- Skoger Location of the village Skoger Skoger (Norway)
- Coordinates: 59°41′13″N 10°13′23″E﻿ / ﻿59.68681°N 10.22303°E
- Country: Norway
- Region: Eastern Norway
- County: Buskerud
- Municipality: Drammen Municipality

Area
- • Total: 0.81 km^{2} (0.31 sq mi)
- Elevation: 150 m (490 ft)

Population (2012)
- • Total: 1,206
- • Density: 1,500/km^{2} (3,900/sq mi)
- Time zone: UTC+01:00 (CET)
- • Summer (DST): UTC+02:00 (CEST)
- Post Code: 3039 Drammen

= Skoger =

Village in Drammen, Norway

Skoger is a village in Drammen Municipality in Buskerud county, Norway. The village is located just north of the Vestfold county border, about 6 km south of the centre of the town of Drammen. The villages of Klever and Eikeberg are located about 4 km to the south and the village of Sande i Vestfold is located about 11 km to the south.

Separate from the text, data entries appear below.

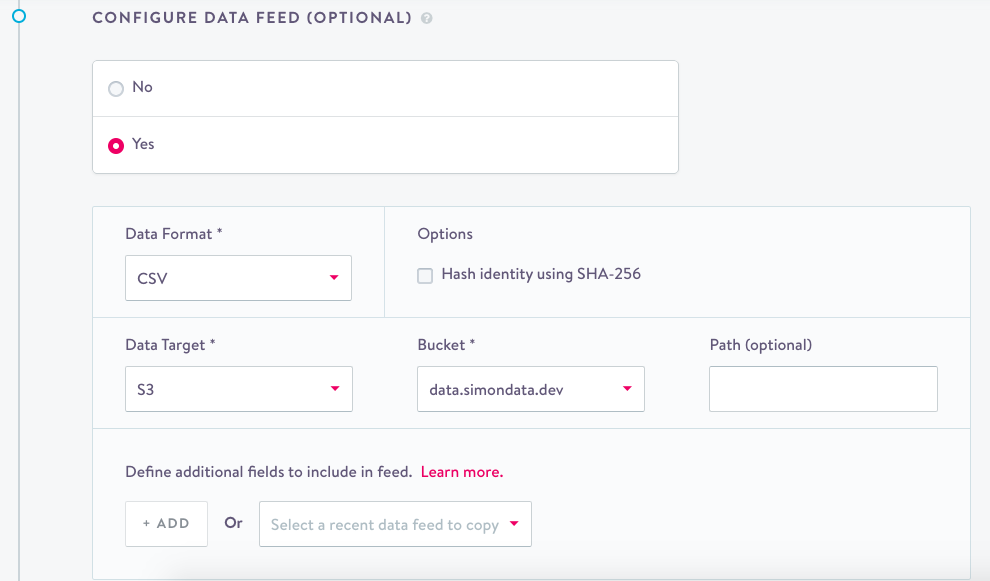Click the help icon beside Configure Data Feed
Viewport: 990px width, 581px height.
pyautogui.click(x=427, y=18)
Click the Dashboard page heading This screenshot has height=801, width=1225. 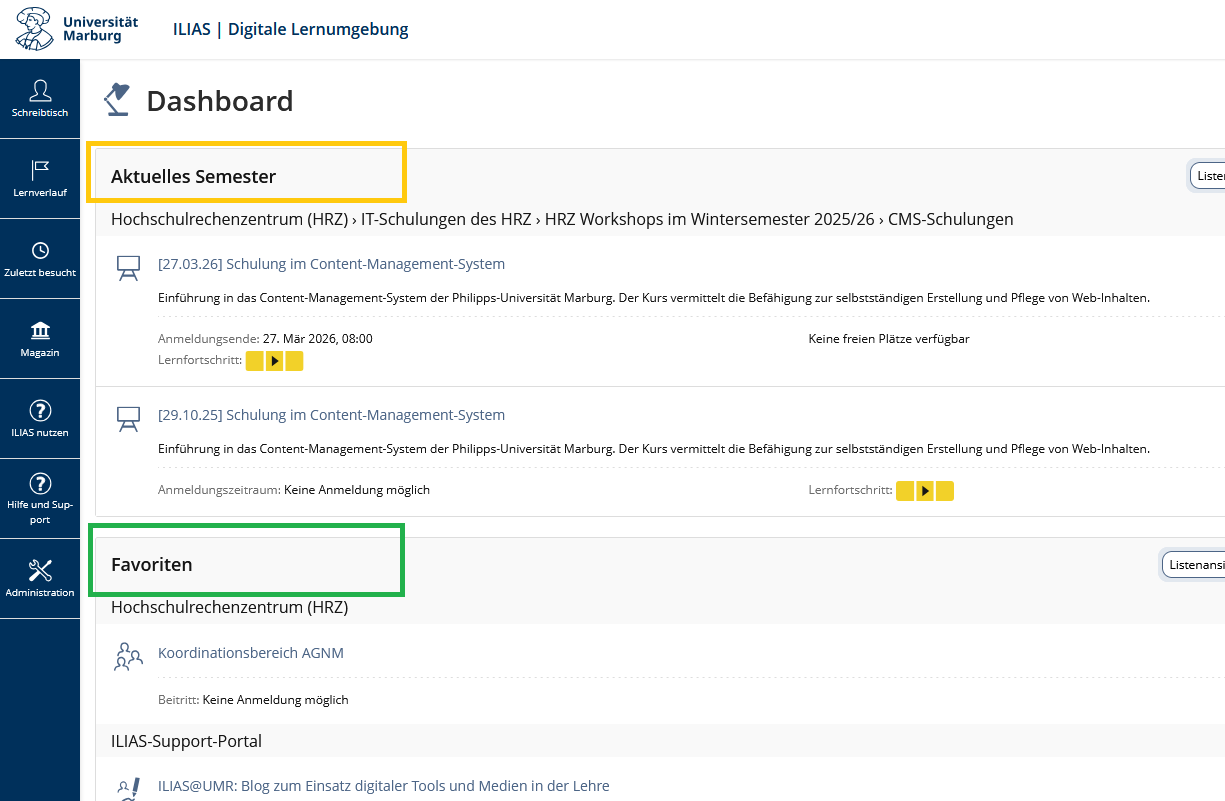coord(219,101)
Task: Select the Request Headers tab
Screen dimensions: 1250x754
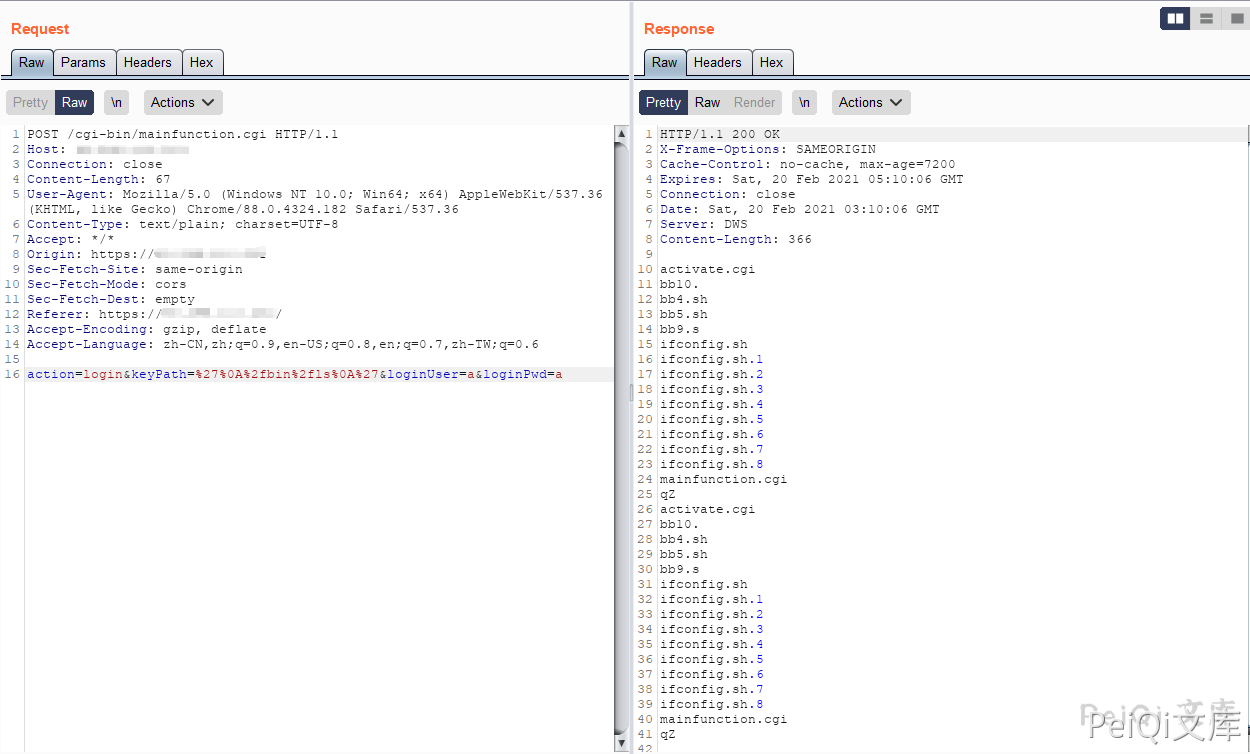Action: [147, 62]
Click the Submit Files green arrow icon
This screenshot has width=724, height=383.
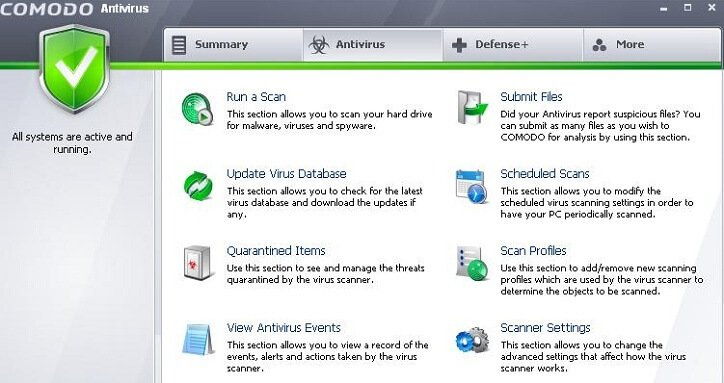pos(472,108)
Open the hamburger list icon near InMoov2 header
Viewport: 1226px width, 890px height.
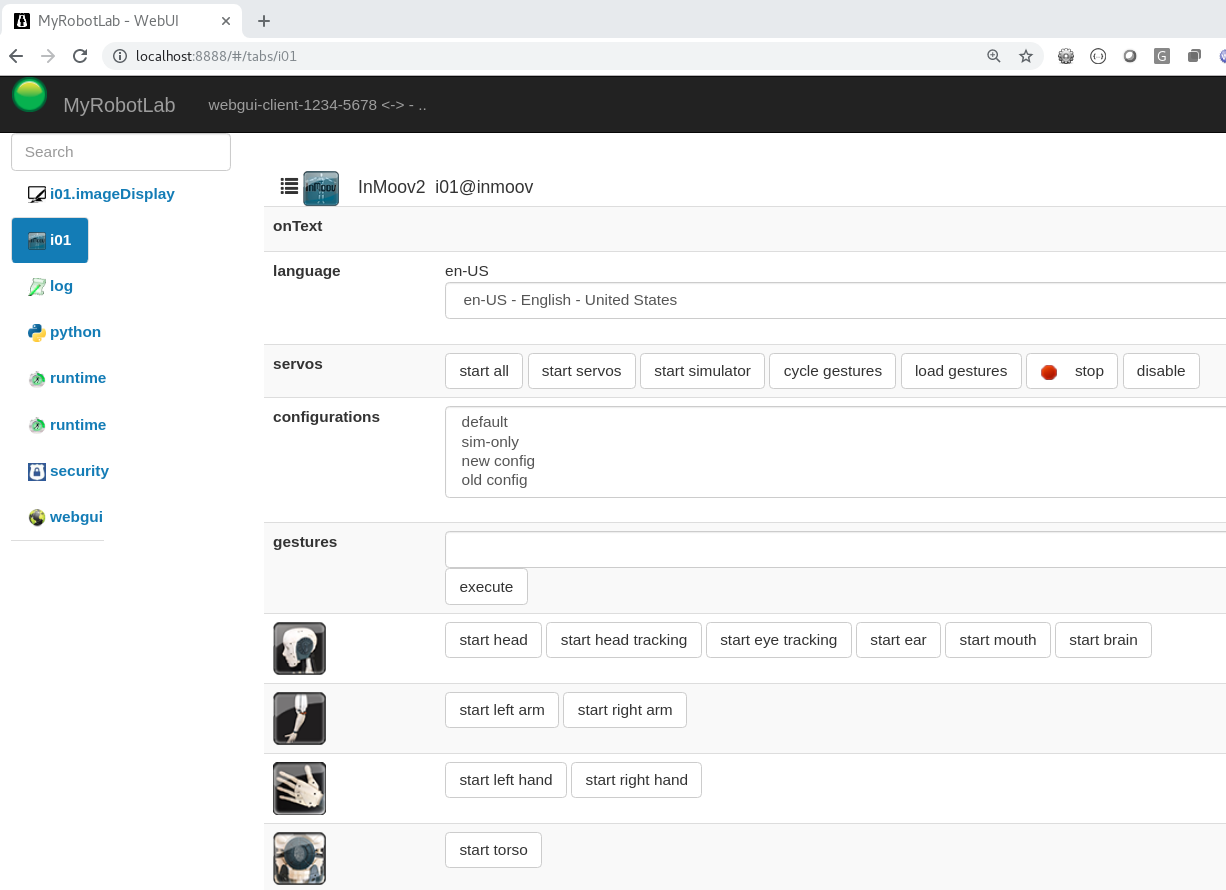click(288, 186)
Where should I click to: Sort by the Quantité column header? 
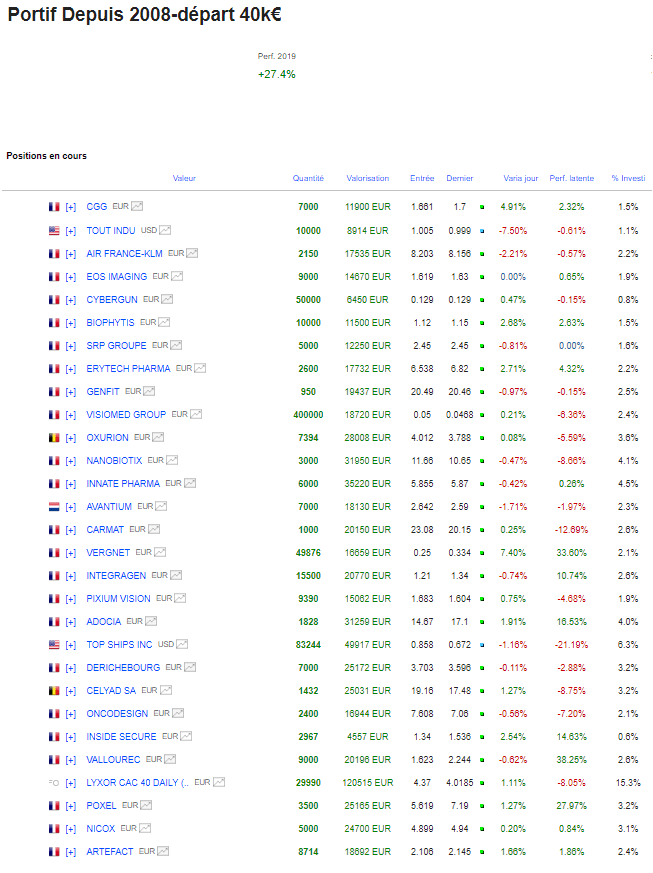click(308, 178)
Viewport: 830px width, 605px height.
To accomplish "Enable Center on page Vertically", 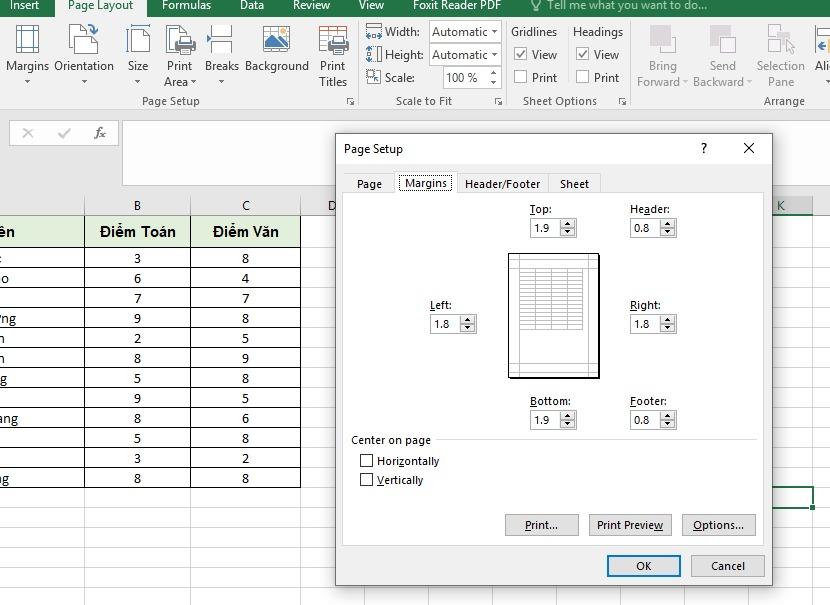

The 0.81 km2 village had a population (2012) of 1,206 and a population density of 1489 PD/km2. Since 2012, the population and area data for this village area has not been separately tracked by Statistics Norway and it has been considered a suburban part of the urban town of Drammen.

==History==
Historically the area had large forested areas, and much arable land. Reference to Skoger is made in the land register maintained by Bishop Eystein Erlendsson (Biskop Eysteins jordebok). The parish of Skouger was established as a municipality 1 January 1838 under of the law of formannskapsdistrikt. This provision of the Constitution of Norway, required that every parish (Norwegian: prestegjeld) form a local self-government district. Skoger with 1,837 inhabitants merged with Strømsgodset with 731 inhabitants, as well as an uninhabited part of Eiker on 1 January 1844. The enlarged Skoger municipality had a population of 2,568. Until 1889 the name was written Skouger.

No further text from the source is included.